* **DATA IN THIS EXERCISE**:
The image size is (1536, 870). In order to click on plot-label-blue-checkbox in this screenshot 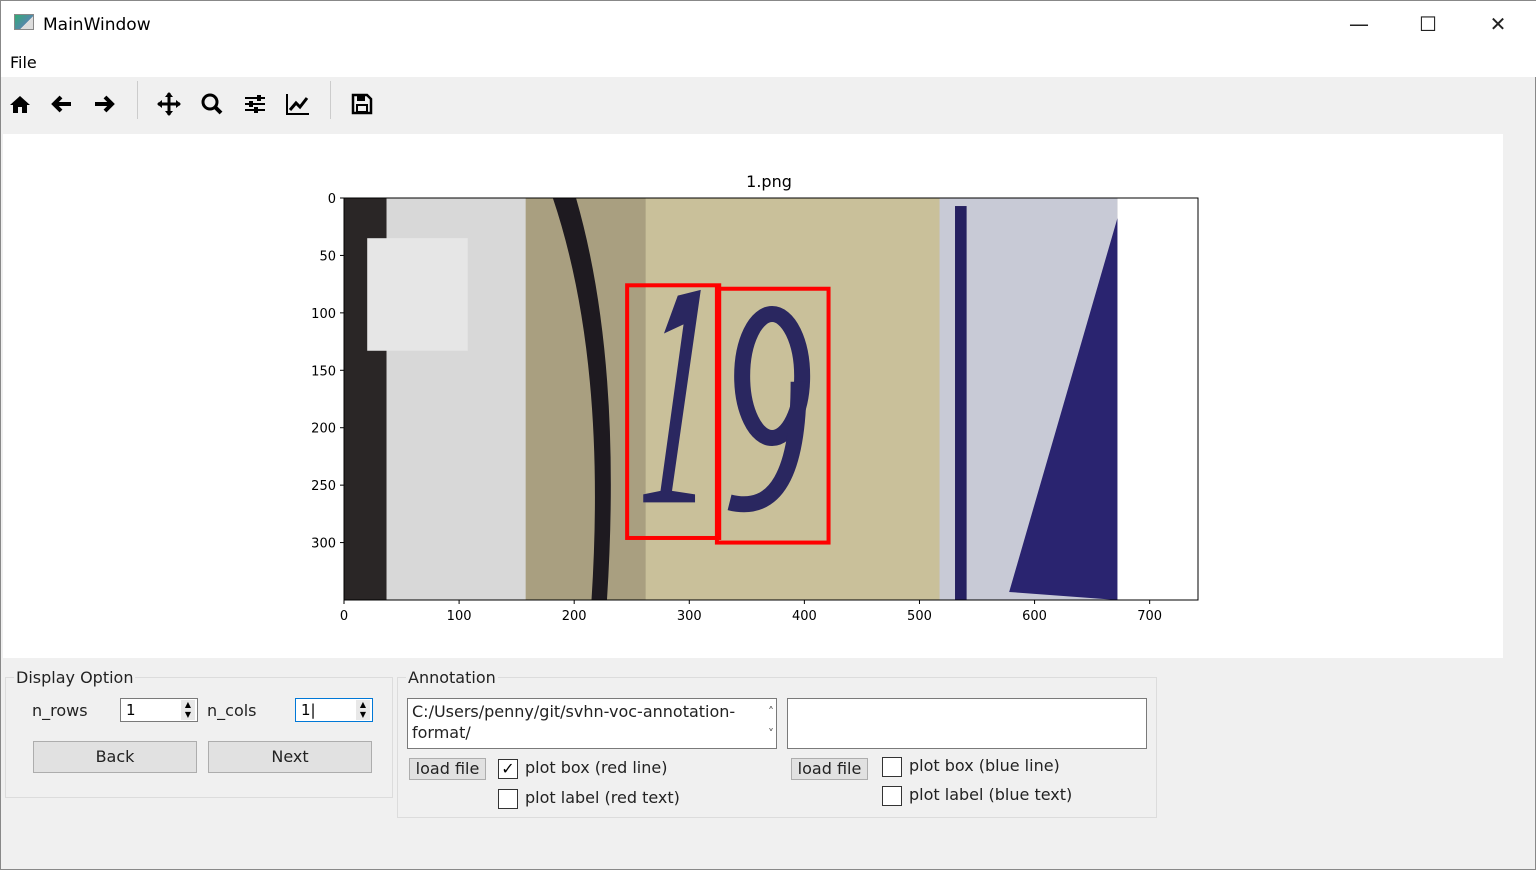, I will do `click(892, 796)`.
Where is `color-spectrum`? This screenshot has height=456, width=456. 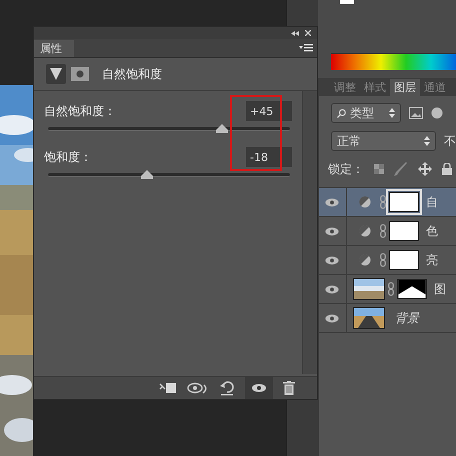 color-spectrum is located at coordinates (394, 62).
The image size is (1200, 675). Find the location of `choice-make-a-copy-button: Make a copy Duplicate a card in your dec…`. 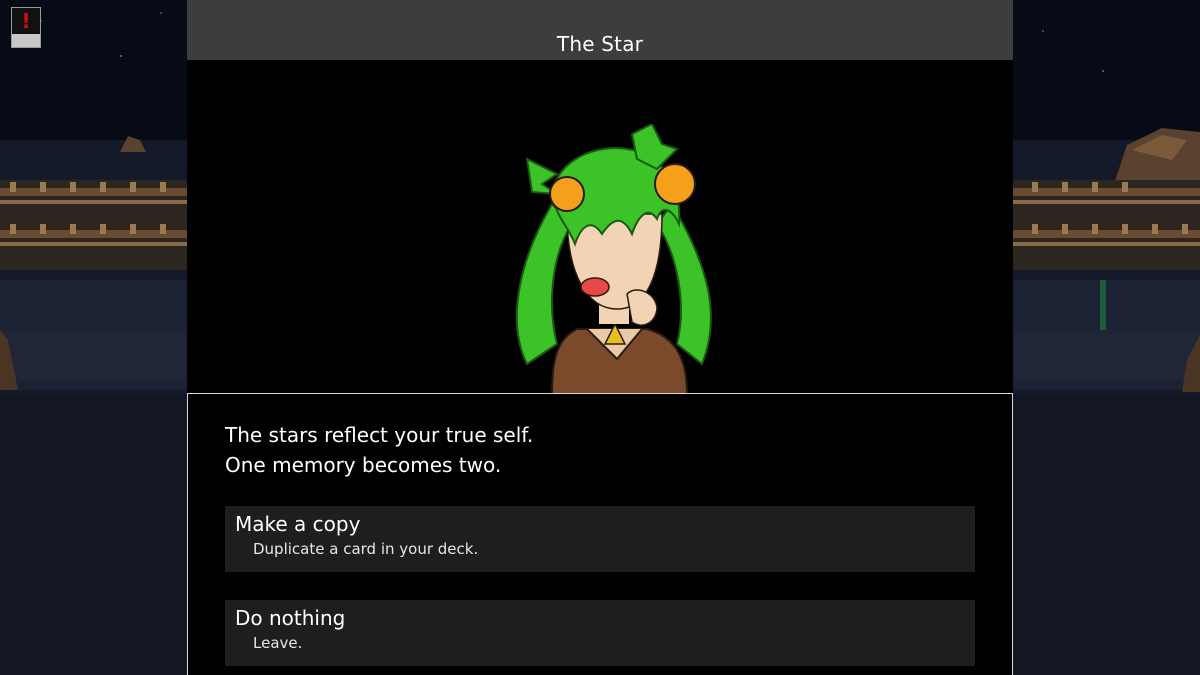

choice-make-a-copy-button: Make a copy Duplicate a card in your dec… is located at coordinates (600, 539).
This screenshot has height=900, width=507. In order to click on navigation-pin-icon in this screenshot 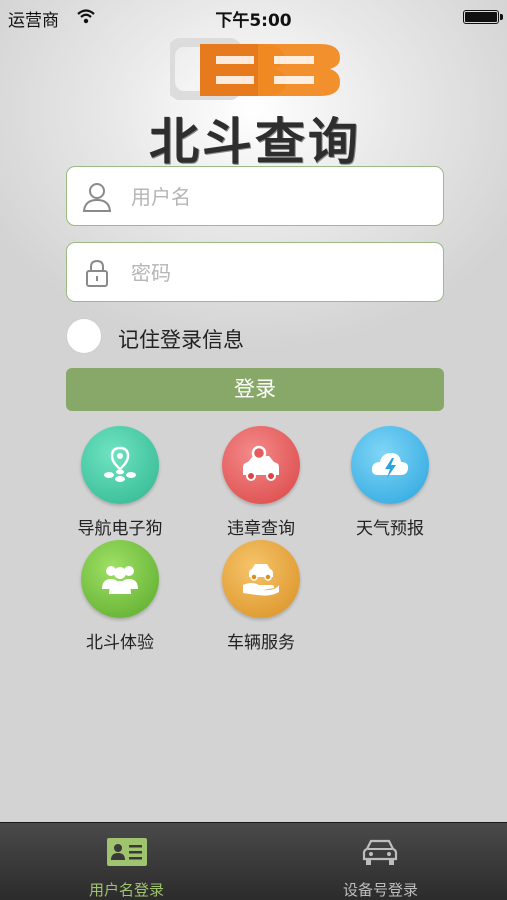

* **HOW TO COMPLETE THIS TASK**:
Rewrite the stretch of the records from the line containing "The image size is (1200, 675)." through the line containing "coordinates (600, 539)." as a JSON list of strings, with one string per line and blank lines omitted. Leave the pictures out of the answer.

* **ANSWER TO THE PROBLEM**:
[
  "The image size is (1200, 675). Find the location of `choice-make-a-copy-button: Make a copy Duplicate a card in your dec…`. ",
  "choice-make-a-copy-button: Make a copy Duplicate a card in your dec… is located at coordinates (600, 539)."
]